Extract to read:
------------------------------

Vitória
- Full name: Esporte Clube Vitória
- Nicknames: Leão da Barra (Barra's Lion) Nêgo Rubro-negro (Red and Black) Colossal
- Founded: 13 May 1899; 127 years ago
- Ground: Barradão
- Capacity: 35,618
- President: Fábio Rios Mota
- Manager: Jair Ventura
- League: Campeonato Brasileiro Série A Campeonato Baiano
- 2025 2025: Série A, 15th of 20 Baiano, 2nd of 10
- Website: ecvitoria.com.br
| Home colors | Away colors |

= Esporte Clube Vitória =

Brazilian association football club based in Salvador, Bahia

Esporte Clube Vitória (/pt-BR/) is a Brazilian professional club based in Salvador, Bahia founded on 13 May 1899. It competes in the Campeonato Brasileiro Série A, the top flight of Brazilian football, as well as in the Campeonato Baiano, the top flight of the Bahia state football league.

Vitória's home games are played at the club's own stadium, Manoel Barradas, which has a capacity of 35,632. The team plays in red and black horizontal striped shirts, black shorts and black socks. The stripes have changed over time: they have been sometimes vertical, horizontal, wide and narrow.

------------------------------

Prompt A:
According to the Vitória club profile, what color are the team's shorts and socks?
Prompt B:
In two sentences, how would you summarize the Vitória club profile?
Prompt C:
Can you rewrite the Vitória club profile between "Esporte Clube Vitória (/pt-BR/)" and "state football league.", inclusive, updating "professional club" to "professional football club"?

Data listing:
------------------------------

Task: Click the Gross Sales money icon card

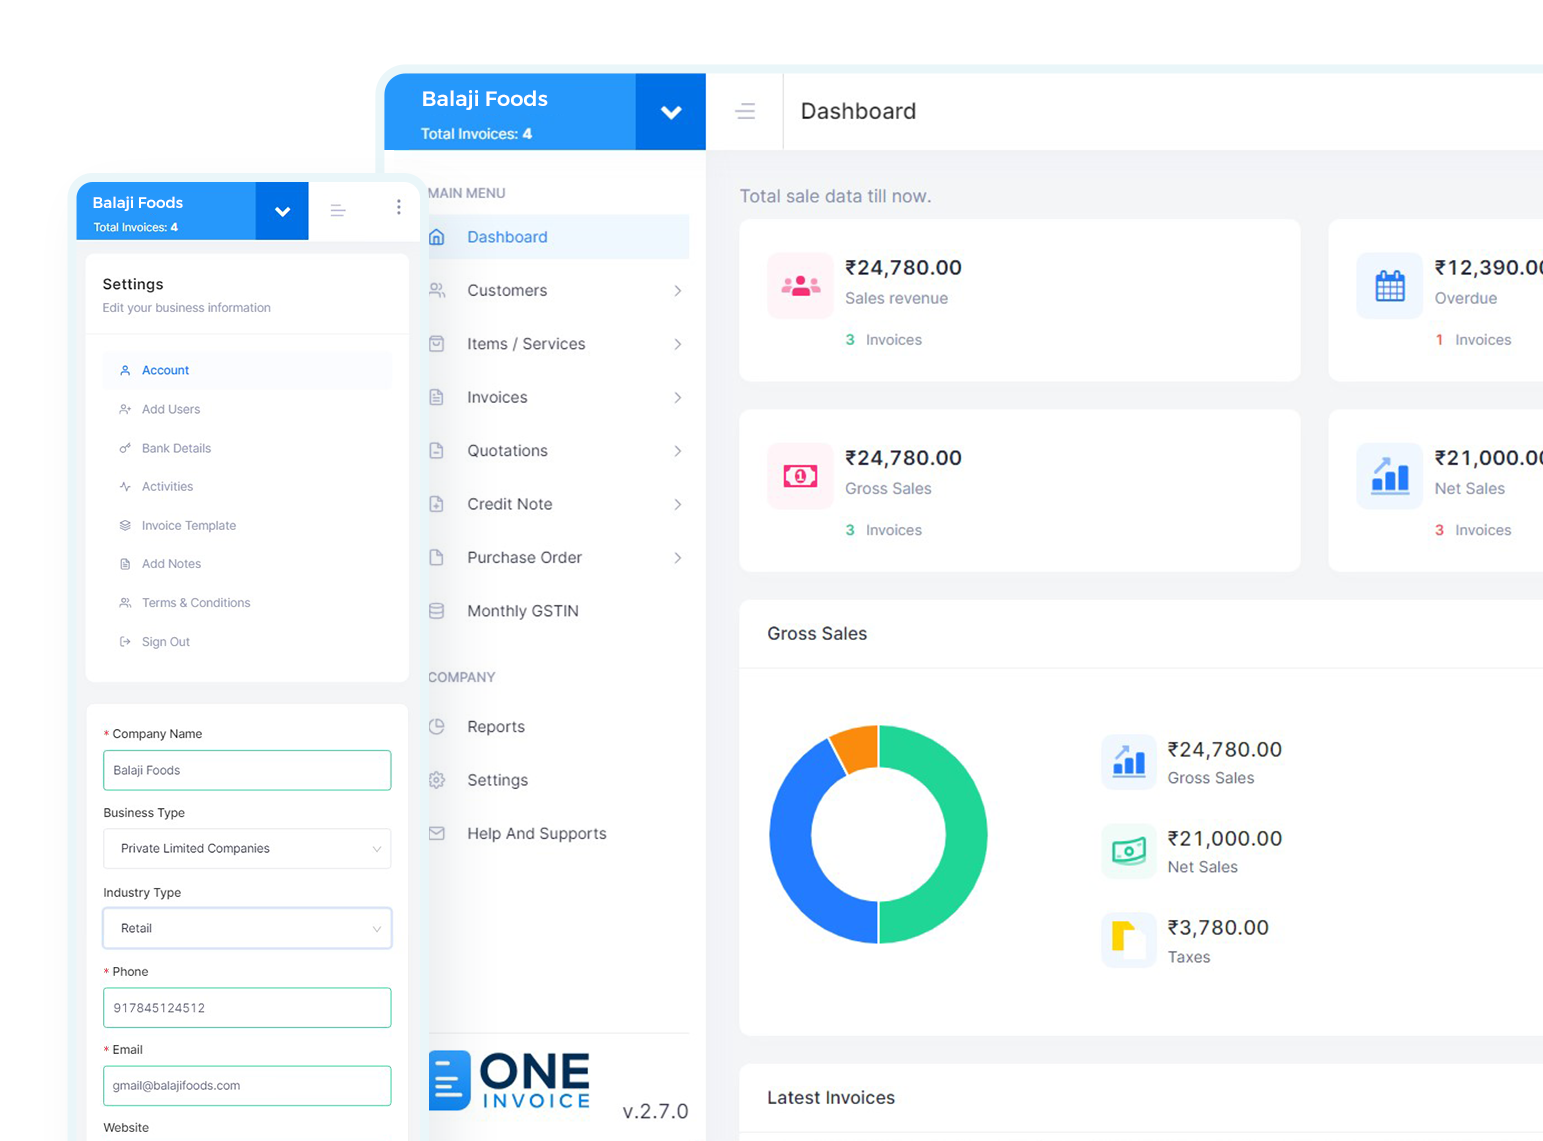Action: click(x=800, y=476)
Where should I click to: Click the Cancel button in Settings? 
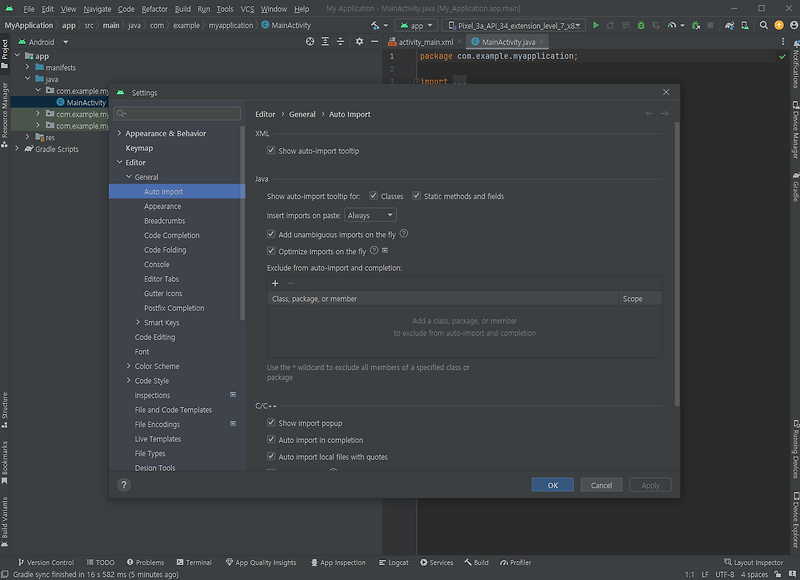601,484
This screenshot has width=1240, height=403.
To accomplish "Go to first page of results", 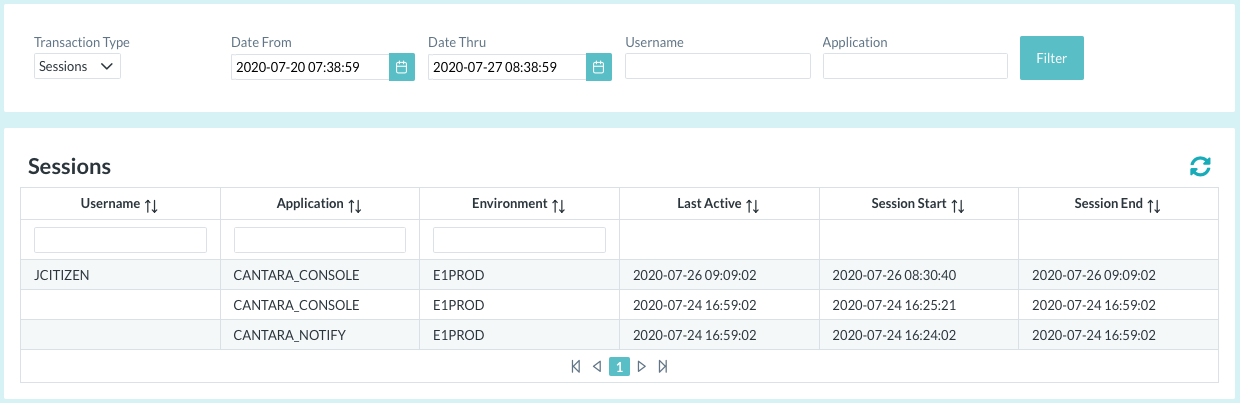I will point(576,367).
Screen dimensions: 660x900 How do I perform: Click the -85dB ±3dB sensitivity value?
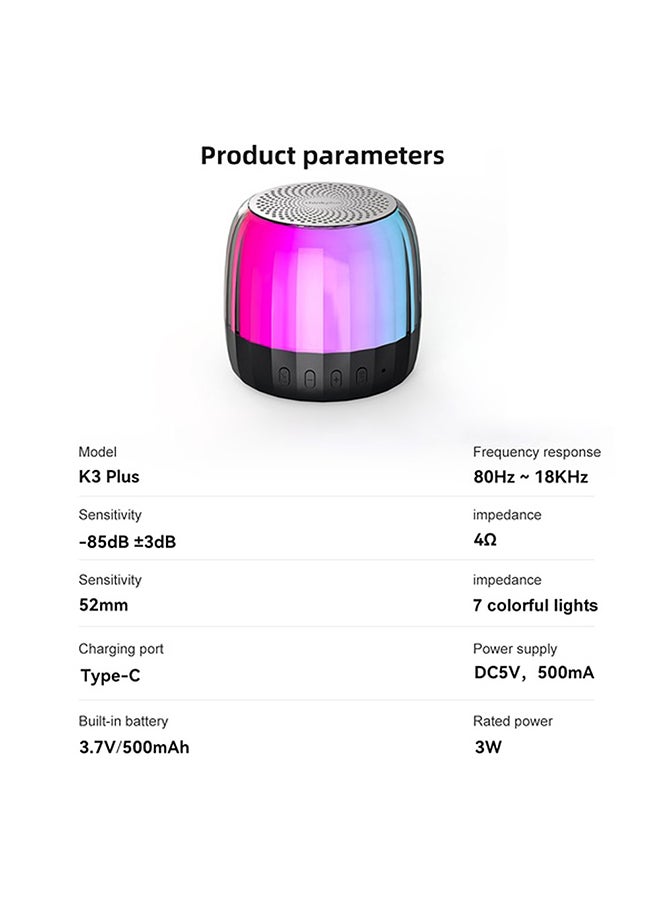127,541
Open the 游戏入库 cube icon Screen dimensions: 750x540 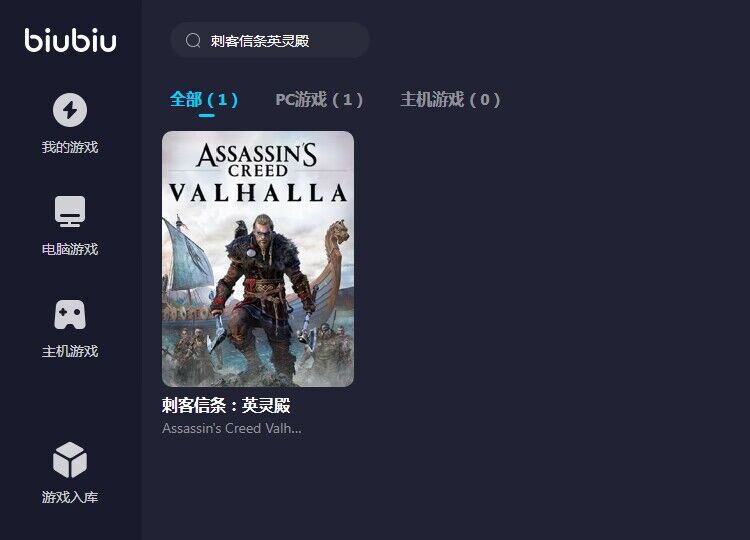[x=70, y=460]
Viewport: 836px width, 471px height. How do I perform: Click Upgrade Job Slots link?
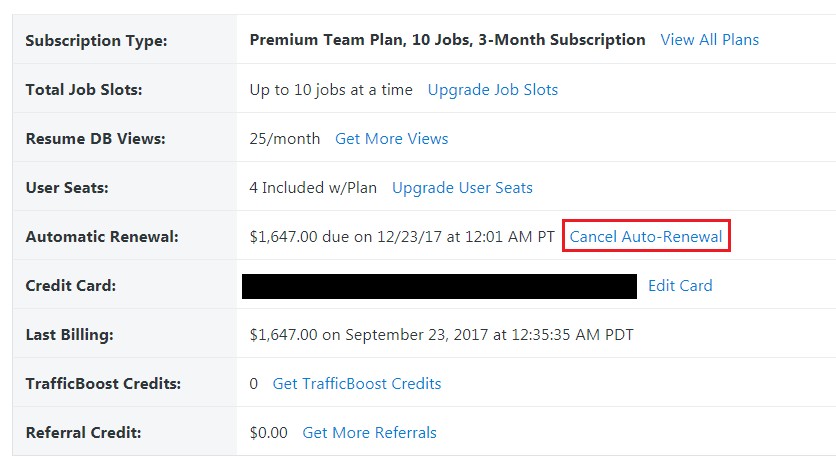click(492, 90)
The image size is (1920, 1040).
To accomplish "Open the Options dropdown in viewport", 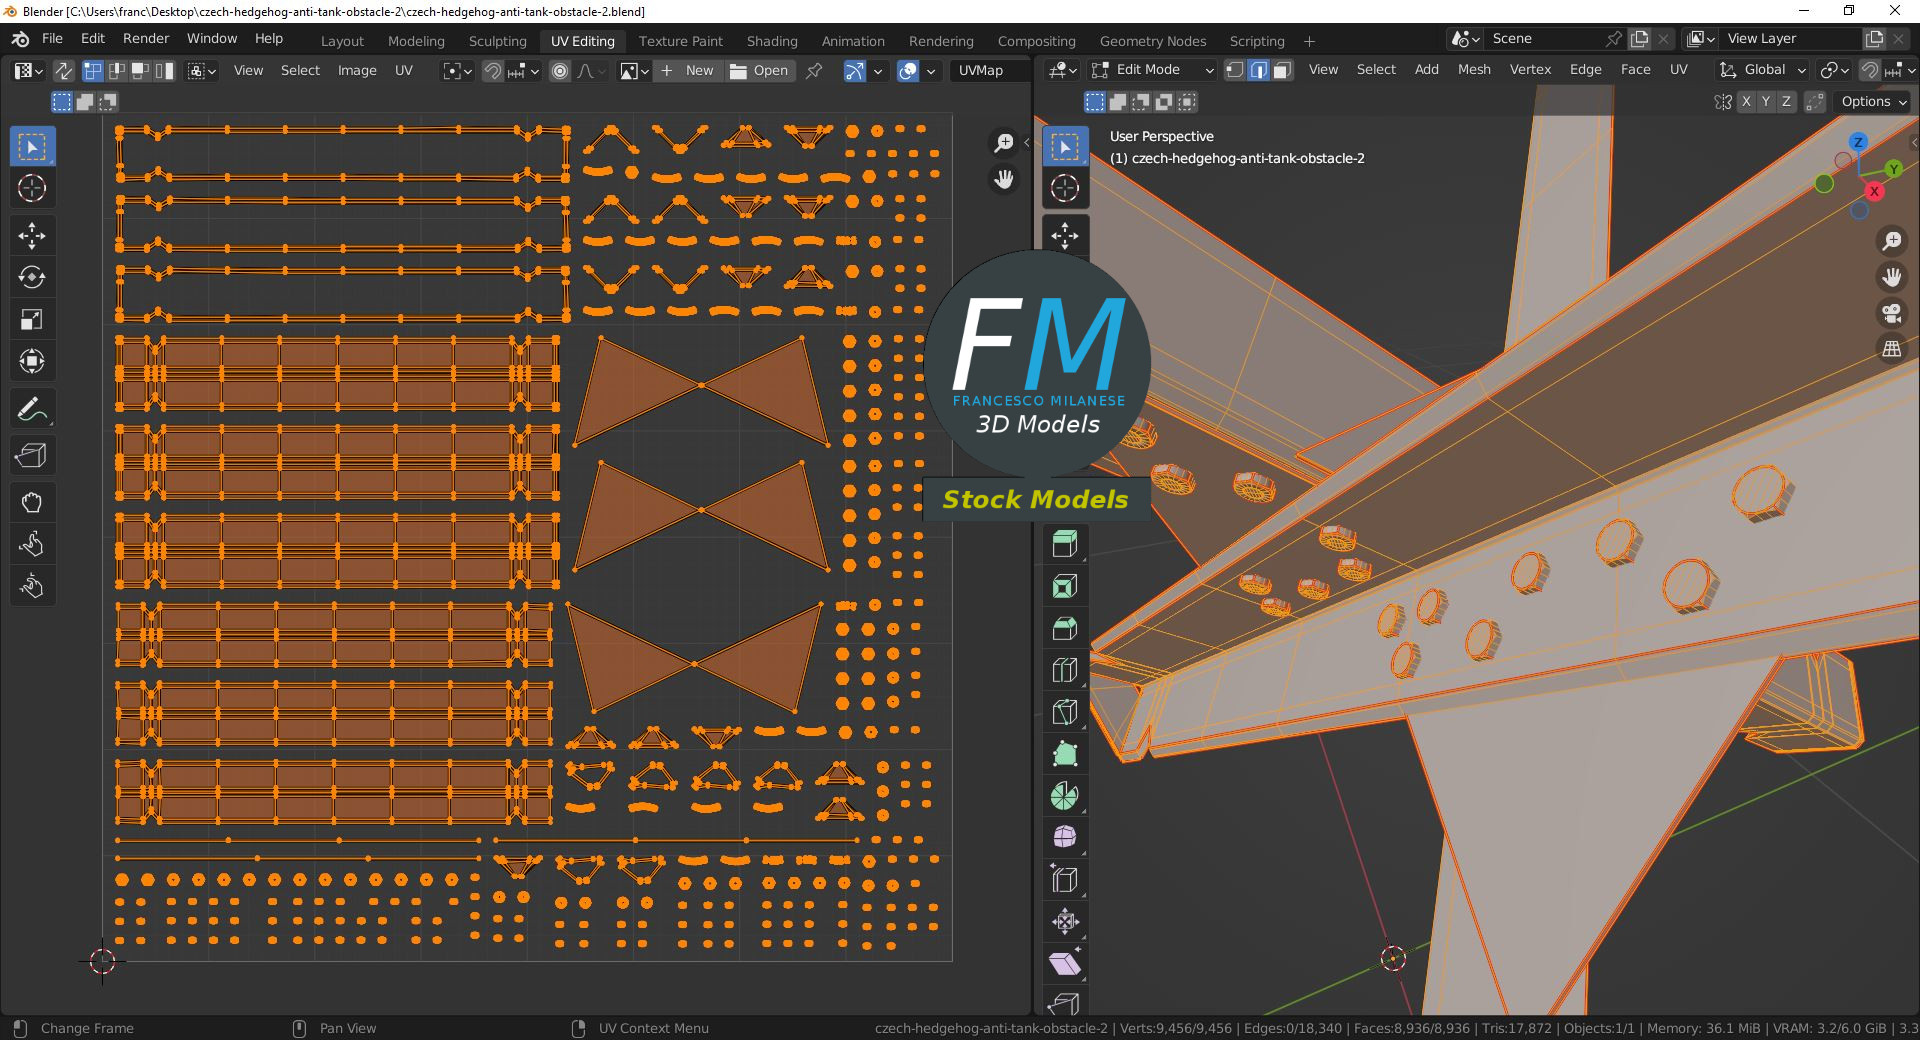I will tap(1874, 101).
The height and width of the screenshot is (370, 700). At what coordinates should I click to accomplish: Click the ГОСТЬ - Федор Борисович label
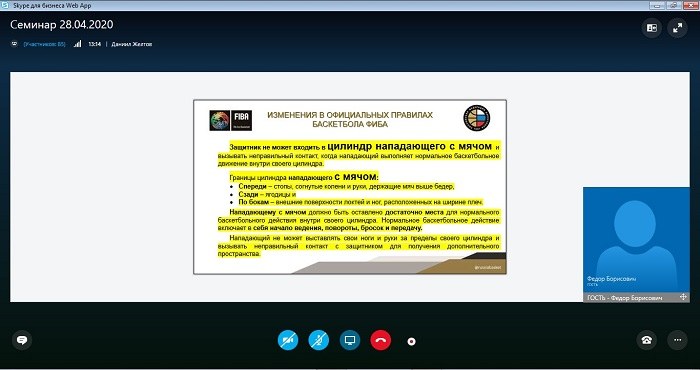pyautogui.click(x=625, y=298)
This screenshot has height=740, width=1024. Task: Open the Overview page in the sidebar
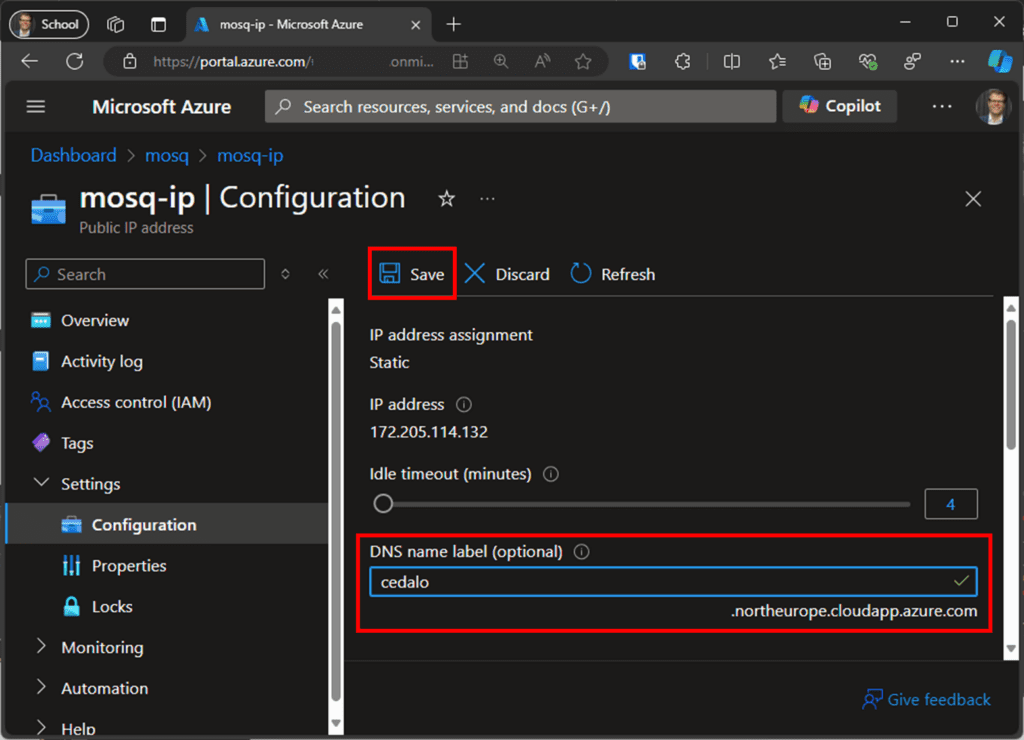93,320
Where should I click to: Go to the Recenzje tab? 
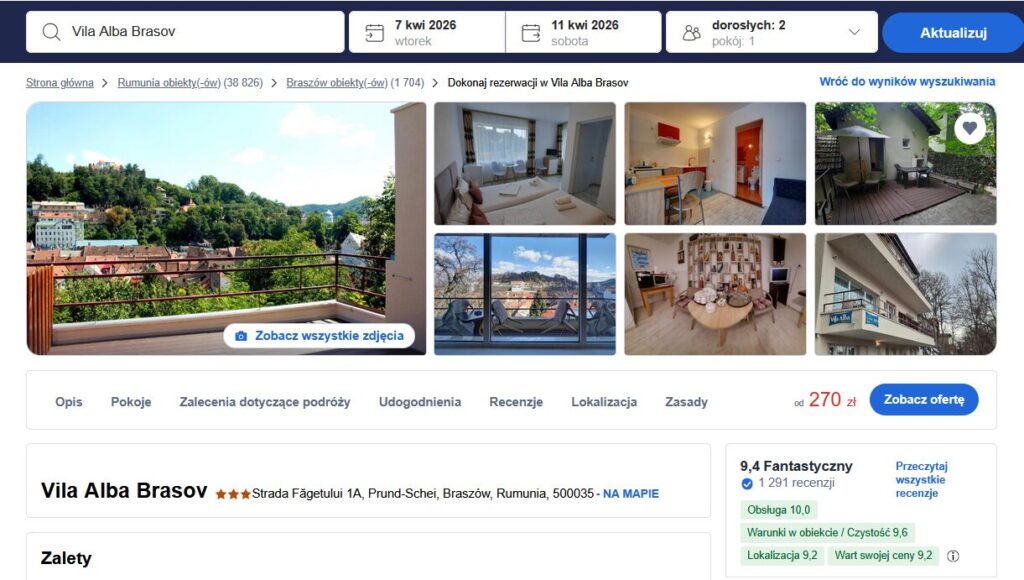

------------------------------

Task response A:
Black shorts and black socks.

Task response B:
Esporte Clube Vitória is a Brazilian professional football club from Salvador, Bahia, founded on 13 May 1899, that competes in both the Campeonato Brasileiro Série A and the Campeonato Baiano. The club plays home games at its own stadium, Manoel Barradas, and wears red and black striped shirts with black shorts and black socks.

Task response C:
Esporte Clube Vitória (/pt-BR/) is a Brazilian professional football club based in Salvador, Bahia founded on 13 May 1899. It competes in the Campeonato Brasileiro Série A, the top flight of Brazilian football, as well as in the Campeonato Baiano, the top flight of the Bahia state football league.